━━━ SUPPLIED MATERIAL
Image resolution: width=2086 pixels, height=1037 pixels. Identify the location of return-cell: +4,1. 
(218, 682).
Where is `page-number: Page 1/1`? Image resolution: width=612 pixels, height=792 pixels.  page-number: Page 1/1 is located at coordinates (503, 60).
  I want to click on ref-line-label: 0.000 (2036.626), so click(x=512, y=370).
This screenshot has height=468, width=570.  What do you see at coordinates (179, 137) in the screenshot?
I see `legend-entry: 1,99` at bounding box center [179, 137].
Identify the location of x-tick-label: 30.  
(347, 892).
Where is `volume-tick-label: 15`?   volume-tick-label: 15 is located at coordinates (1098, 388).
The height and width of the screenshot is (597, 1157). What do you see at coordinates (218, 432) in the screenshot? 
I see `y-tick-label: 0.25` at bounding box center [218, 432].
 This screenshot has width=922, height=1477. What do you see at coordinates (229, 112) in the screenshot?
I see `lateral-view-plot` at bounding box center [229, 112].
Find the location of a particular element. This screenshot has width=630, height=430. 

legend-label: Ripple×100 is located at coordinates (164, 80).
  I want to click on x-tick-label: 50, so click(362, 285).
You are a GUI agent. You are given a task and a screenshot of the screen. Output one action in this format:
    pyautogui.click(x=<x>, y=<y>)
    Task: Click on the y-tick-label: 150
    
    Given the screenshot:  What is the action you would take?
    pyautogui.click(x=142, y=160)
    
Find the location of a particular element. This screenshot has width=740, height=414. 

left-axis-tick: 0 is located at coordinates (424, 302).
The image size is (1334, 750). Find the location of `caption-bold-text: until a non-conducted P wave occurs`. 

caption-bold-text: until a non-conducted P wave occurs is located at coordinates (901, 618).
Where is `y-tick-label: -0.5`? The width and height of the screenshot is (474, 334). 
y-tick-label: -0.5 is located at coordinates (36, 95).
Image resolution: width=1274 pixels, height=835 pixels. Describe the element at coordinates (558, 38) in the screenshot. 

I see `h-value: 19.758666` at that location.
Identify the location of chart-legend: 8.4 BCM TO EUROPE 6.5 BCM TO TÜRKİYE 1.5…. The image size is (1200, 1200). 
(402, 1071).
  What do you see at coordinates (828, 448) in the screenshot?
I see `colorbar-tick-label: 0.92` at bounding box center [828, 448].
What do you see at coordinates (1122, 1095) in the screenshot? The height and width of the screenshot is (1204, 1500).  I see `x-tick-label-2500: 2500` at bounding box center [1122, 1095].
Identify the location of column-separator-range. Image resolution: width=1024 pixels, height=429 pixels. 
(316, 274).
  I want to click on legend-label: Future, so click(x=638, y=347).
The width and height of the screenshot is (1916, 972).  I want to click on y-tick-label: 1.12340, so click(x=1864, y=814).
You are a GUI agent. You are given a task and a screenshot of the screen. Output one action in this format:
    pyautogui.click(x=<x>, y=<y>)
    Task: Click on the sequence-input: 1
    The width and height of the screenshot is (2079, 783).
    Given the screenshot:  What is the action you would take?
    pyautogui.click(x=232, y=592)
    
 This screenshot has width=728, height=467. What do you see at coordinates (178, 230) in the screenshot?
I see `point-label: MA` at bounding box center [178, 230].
━━━━━━
EXERCISE AIM: Can you copy the listing above line for line, with nothing changed?

EXPECTED ANSWER:
Image resolution: width=2086 pixels, height=1037 pixels. Identify the location of return-cell: +4,1. 
(218, 682).
Where is `page-number: Page 1/1`? Image resolution: width=612 pixels, height=792 pixels.  page-number: Page 1/1 is located at coordinates (503, 60).
  I want to click on ref-line-label: 0.000 (2036.626), so click(x=512, y=370).
This screenshot has height=468, width=570.  What do you see at coordinates (179, 137) in the screenshot?
I see `legend-entry: 1,99` at bounding box center [179, 137].
Identify the location of x-tick-label: 30.  
(347, 892).
Where is `volume-tick-label: 15`?   volume-tick-label: 15 is located at coordinates (1098, 388).
The height and width of the screenshot is (597, 1157). What do you see at coordinates (218, 432) in the screenshot? 
I see `y-tick-label: 0.25` at bounding box center [218, 432].
 This screenshot has width=922, height=1477. What do you see at coordinates (229, 112) in the screenshot?
I see `lateral-view-plot` at bounding box center [229, 112].
Find the location of a particular element. This screenshot has width=630, height=430. 

legend-label: Ripple×100 is located at coordinates (164, 80).
  I want to click on x-tick-label: 50, so click(362, 285).
You are a GUI agent. You are given a task and a screenshot of the screen. Output one action in this format:
    pyautogui.click(x=<x>, y=<y>)
    Task: Click on the y-tick-label: 150
    
    Given the screenshot:  What is the action you would take?
    pyautogui.click(x=142, y=160)
    
Find the location of a particular element. This screenshot has width=740, height=414. 

left-axis-tick: 0 is located at coordinates (424, 302).
The image size is (1334, 750). Find the location of `caption-bold-text: until a non-conducted P wave occurs`. 

caption-bold-text: until a non-conducted P wave occurs is located at coordinates (901, 618).
Where is `y-tick-label: -0.5`? The width and height of the screenshot is (474, 334). 
y-tick-label: -0.5 is located at coordinates (36, 95).
Image resolution: width=1274 pixels, height=835 pixels. Describe the element at coordinates (558, 38) in the screenshot. 

I see `h-value: 19.758666` at that location.
Identify the location of chart-legend: 8.4 BCM TO EUROPE 6.5 BCM TO TÜRKİYE 1.5…. The image size is (1200, 1200). 
(402, 1071).
  What do you see at coordinates (828, 448) in the screenshot?
I see `colorbar-tick-label: 0.92` at bounding box center [828, 448].
What do you see at coordinates (1122, 1095) in the screenshot? The height and width of the screenshot is (1204, 1500).  I see `x-tick-label-2500: 2500` at bounding box center [1122, 1095].
Identify the location of column-separator-range. Image resolution: width=1024 pixels, height=429 pixels. 
(316, 274).
  I want to click on legend-label: Future, so click(x=638, y=347).
The width and height of the screenshot is (1916, 972).  I want to click on y-tick-label: 1.12340, so click(x=1864, y=814).
You are a GUI agent. You are given a task and a screenshot of the screen. Output one action in this format:
    pyautogui.click(x=<x>, y=<y>)
    Task: Click on the sequence-input: 1
    The width and height of the screenshot is (2079, 783).
    Given the screenshot:  What is the action you would take?
    pyautogui.click(x=232, y=592)
    
 This screenshot has width=728, height=467. What do you see at coordinates (178, 230) in the screenshot?
I see `point-label: MA` at bounding box center [178, 230].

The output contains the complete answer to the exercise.